The three arrive at the clinic, where the homeless man Sheridan burned is present. He tries to shoot Sheridan in revenge, and Mark gets shot in the eye while protecting him. He survives but becomes blind in one eye, earning him eligibility for disability checks. The media hails Davis and Mark as heroes for saving Sheridan, while Davis teams up with Irina to continue transporting jobs.

==Cast==
- Dave Franco as Mark Southard, an unbothered scumbag
- O'Shea Jackson Jr. as Davis Hench, a God-loving striver
- Mason Thames as Sheridan Kimberley
- Peter Dinklage as Koko
- Kiernan Shipka as Irina Asantas, a stripper
- Nicholas Braun as Pricka Bush Da Werewoof, a lycan-obsessed SoundCloud rapper
- Macon Blair as D.D., a drug dealer
- Killer Mike as Pastor William Armstrong
- Jeffrey Wells as Brian, Mark's boss

==Production==
In 2017, it was announced that Macon Blair was writing and directing an original film titled The Shitheads with Luke Wilson and Tracy Morgan set to star. By May 2018, Morgan dropped out and Ron Funches took his place.

In February 2025, it was announced that Dave Franco, O'Shea Jackson Jr., and Peter Dinklage had joined the cast, with Wilson and Funches dropping out. In July of that year, Mason Thames joined the cast. The film is produced by Blair, Franco, Ford Corbett, Mark Fasano, Joshua Harris, Brandon James, Nathan Klingher, and Alex Orr.

Filming locations included areas in Paulding County, Georgia in the fall of 2025.

==Release==
Idiots premiered at the Sundance Film Festival on January 23, 2026 under its original title The Shitheads. In February 2026, Independent Film Company acquired U.S. distribution rights to the film.
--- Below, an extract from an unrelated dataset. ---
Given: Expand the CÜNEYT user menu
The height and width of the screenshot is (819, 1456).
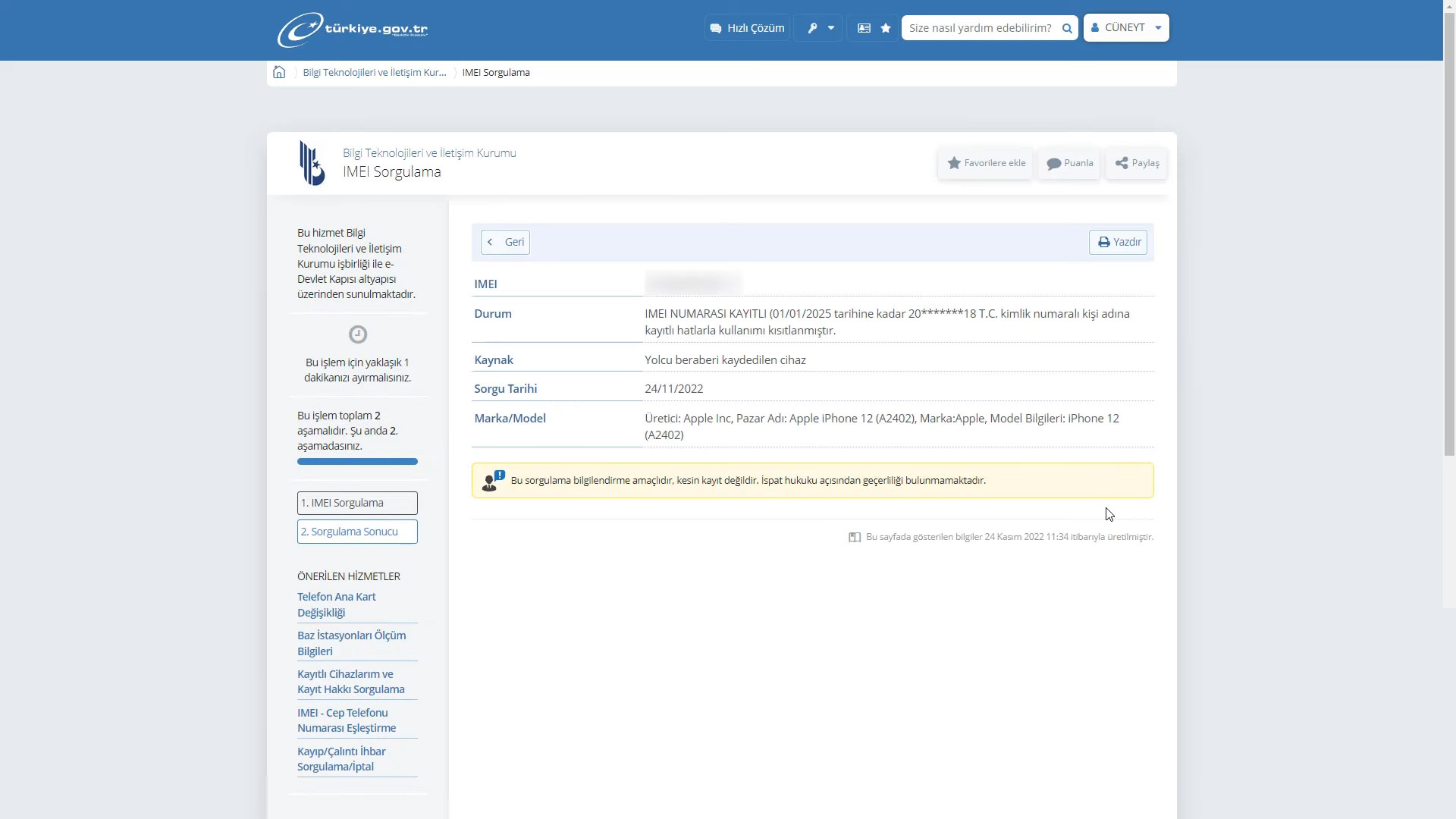Looking at the screenshot, I should point(1126,28).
In April 2026, the film was retitled to Idiots and gave it a theatrical release in the United States on August 28, 2026.

==Reception==
 Metacritic, which uses a weighted average, assigned the film a score of 62 out of 100, based on 18 critics, indicating "generally favorable" reviews.
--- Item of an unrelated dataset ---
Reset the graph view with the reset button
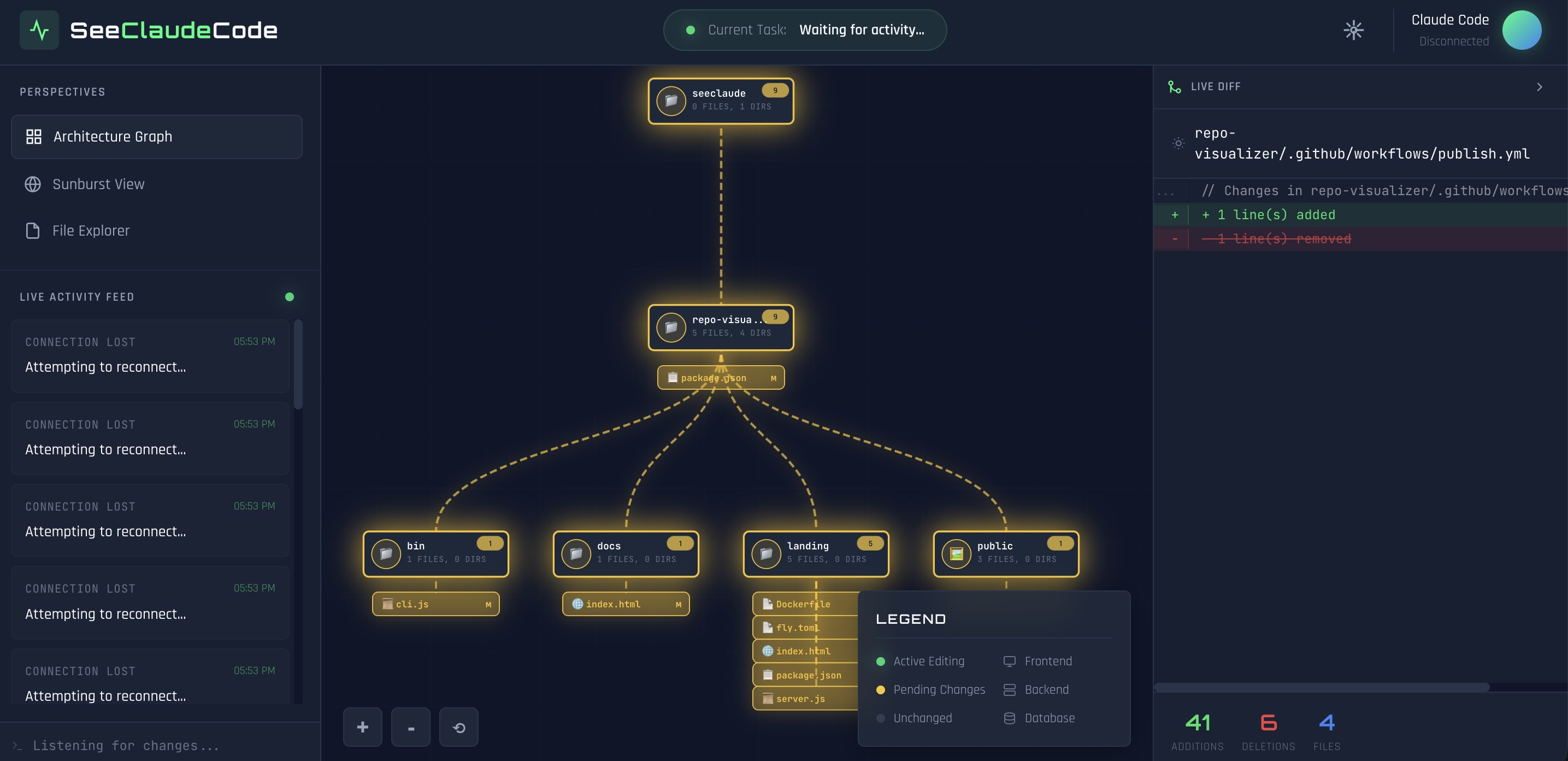 (459, 727)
Writing for RogerEbert.com, critic Brian Tallerico described the film as "a Coen-esque comedy about colossal fuck-ups who end up stuck with a spoiled rich kid who doesn’t believe in consequences [that] gets a bit too messy in the final act, but it’s still a clever flick," and noted that the "script isn’t just consistently funny; it’s also subtly sharp about what it says about class and the truly vile people who are allowed to do whatever they want within it."